▶ [Your objective]:
Would you transcribe the line that holds "RIS (158, 940)", plus every line beneath it through the end of the data, exactly and with nothing added?

▶ [Input material]:
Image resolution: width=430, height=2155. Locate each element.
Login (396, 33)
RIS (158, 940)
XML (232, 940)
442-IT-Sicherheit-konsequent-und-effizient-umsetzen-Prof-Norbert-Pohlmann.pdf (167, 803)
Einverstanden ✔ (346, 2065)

▶ [Output]:
RIS (158, 940)
XML (232, 940)
442-IT-Sicherheit-konsequent-und-effizient-umsetzen-Prof-Norbert-Pohlmann.pdf (167, 803)
Einverstanden ✔ (346, 2065)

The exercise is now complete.